The diagnosis of fibromyalgia is based on self-report and indirect measures and thus is unavoidably influenced by patients' own understanding of their symptoms. In order to provide appropriate support for people with fibromyalgia, it is important to understand variation in patients' interpretations of their own symptoms.

Methods

Twenty people with fibromyalgia participated in email interviews exploring their experiences, history and diagnosis. Respondents answered a series of questions in their own time. Rich accounts were elicited. A hermeneutic phenomenological approach linked two stages of analysis. In the first instance, an in-depth, inductive analysis was developed around a subset of eight transcripts, using interpretative phenomenological analysis. The outcomes of this work were then used to inform a template analysis, which was applied to the remaining 12 transcripts, in order to extend and check the credibility of the in-depth analysis.

Results

Participants described enduring the course of a ‘giant mess’ of unpleasant symptoms, some of which were understood to be symptoms of fibromyalgia and some the interactive or parallel effects of comorbid illness. The respondents also demonstrated their considerable efforts at imposing order and sense on complexity and multiplicity, in terms of the instability of their symptoms. They expressed ambivalence towards diagnosis, doctors and medication, and we noted that each of the above areas appeared to come together to create a context of relational uncertainty, which undermined the security of connections to family, friends, colleagues and the workplace.

Conclusions

Three key issues were discussed. First, there was not one overall symptom (e.g., pain) driving the unpleasantness of fibromyalgia; second, participants spent excessive time and energy trying to manage forces outside their control; third, because there is no definitive ‘fibromyalgia experience’, each diagnosis is unique, and our participants often appeared to be struggling to understand the course of their illness. Issues of stigma and legitimacy need to be considered carefully by health professionals in the context of the complex and uncertain experience of patients.

Statement of contribution

What is already known on this subject?
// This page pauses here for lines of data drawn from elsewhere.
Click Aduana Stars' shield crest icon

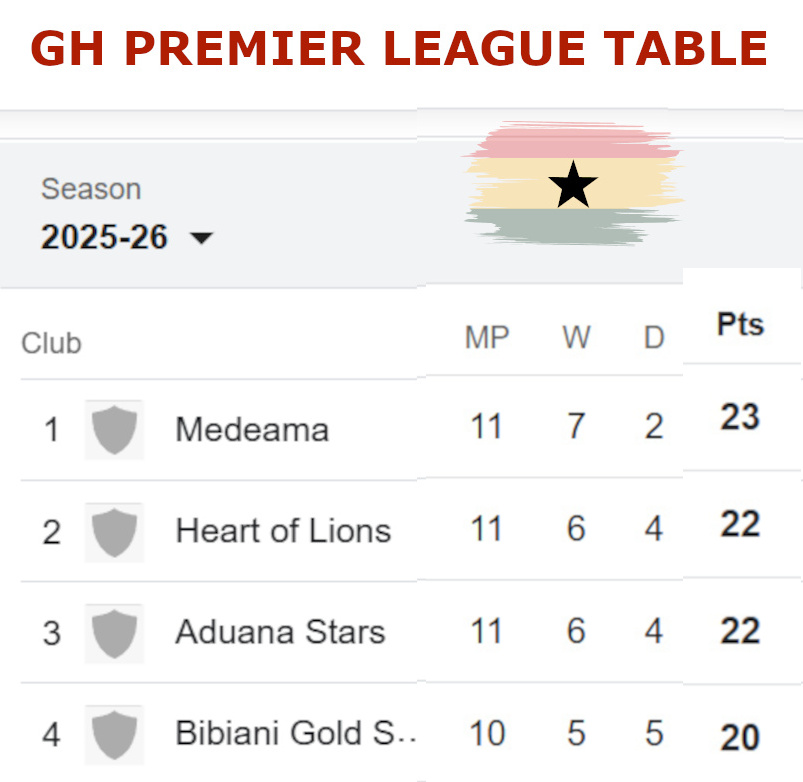click(114, 633)
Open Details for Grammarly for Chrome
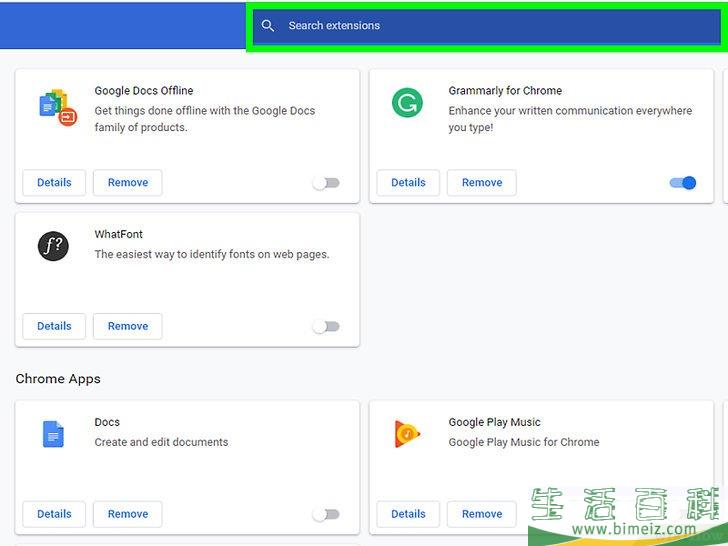 click(408, 183)
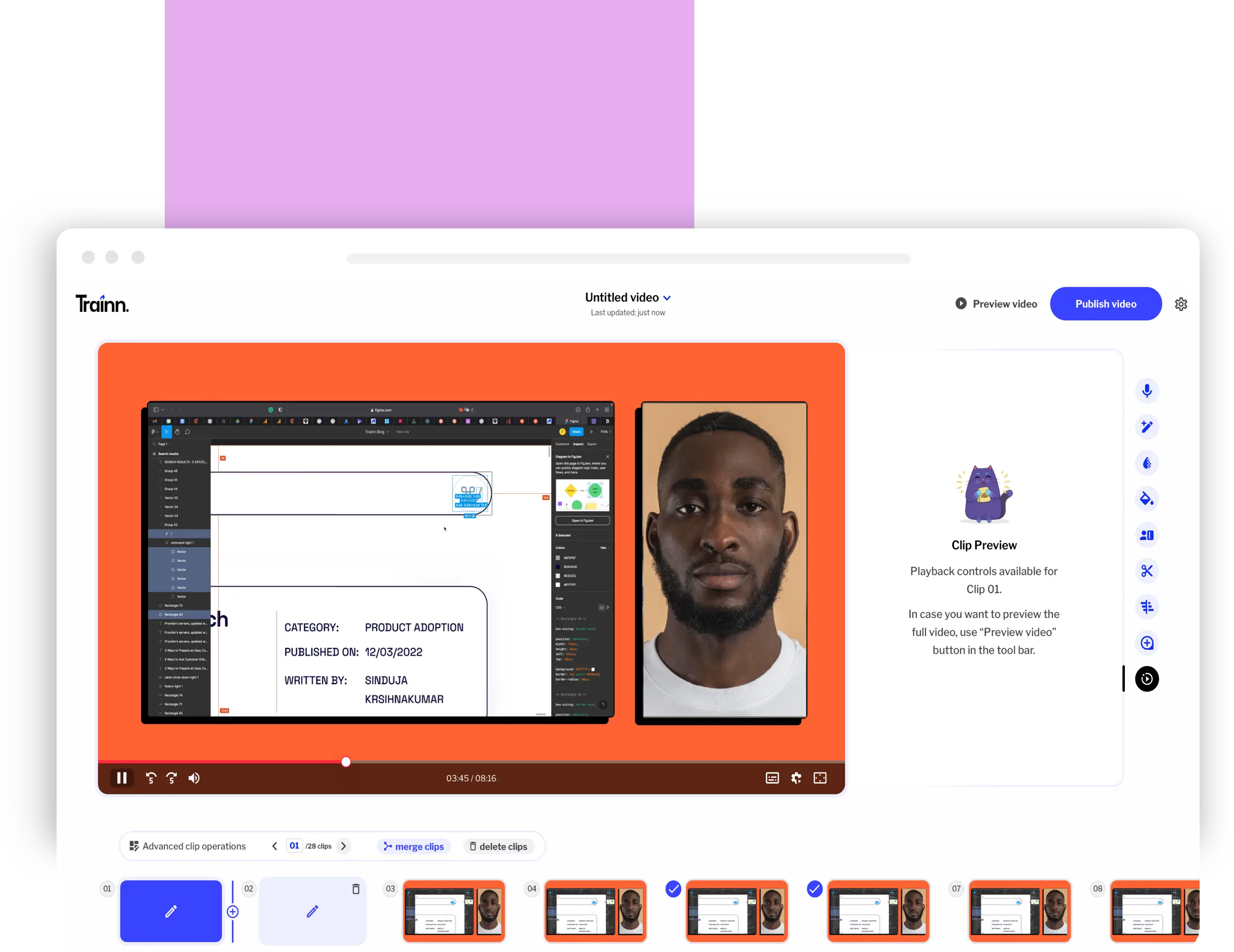Image resolution: width=1234 pixels, height=952 pixels.
Task: Click the avatar/presenter icon
Action: click(x=1146, y=534)
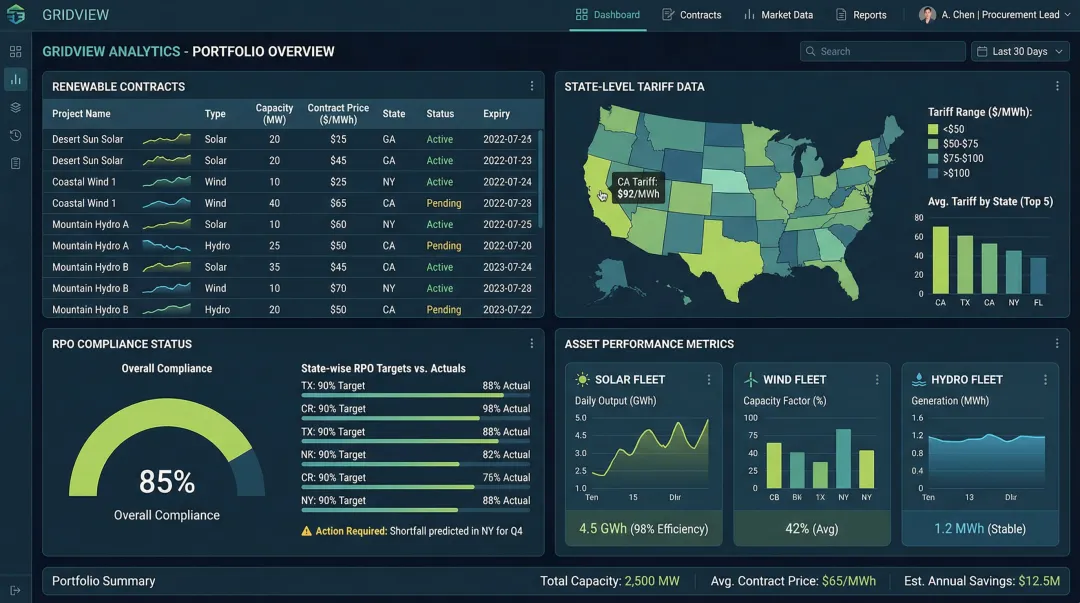Viewport: 1080px width, 603px height.
Task: Open the grid dashboard icon in the sidebar
Action: (15, 50)
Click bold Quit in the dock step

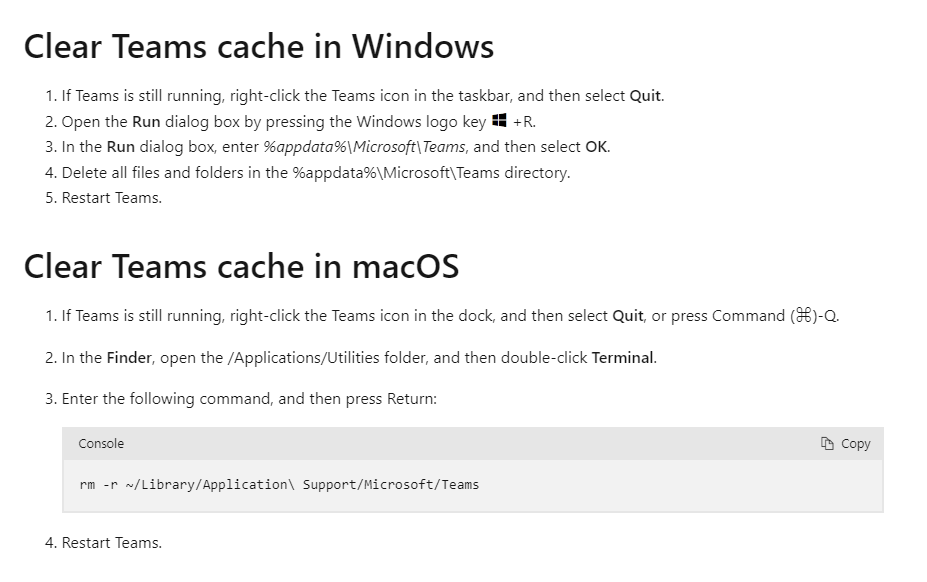pyautogui.click(x=628, y=316)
Diagnosis of fibromyalgia is based on exclusion of clinical problems combined with symptom report. Diagnosis is therefore uncertain, controversial and personal. Previous studies have suggested that the experience of fibromyalgia is defined by pain, fatigue and cognitive difficulties.

What does this study add? There is not one overall symptom, including pain, which drives the unpleasantness of the experience of fibromyalgia. Salient difficulties may be diffuse and changeable. Fibromyalgia is experienced as intrusively embodied and worryingly variable. In the absence of established treatment pathways subjective patient interpretations of their symptom patterns become increasingly personal and complex. This study adopts reasonably novel methodological features, firstly to engage with participants who might find face-to-face interviews tiring and inconvenient, and secondly to combine in-depth, bottom-up qualitative analyses with more top-down processes, in order to increase credibility, coherence and transferability.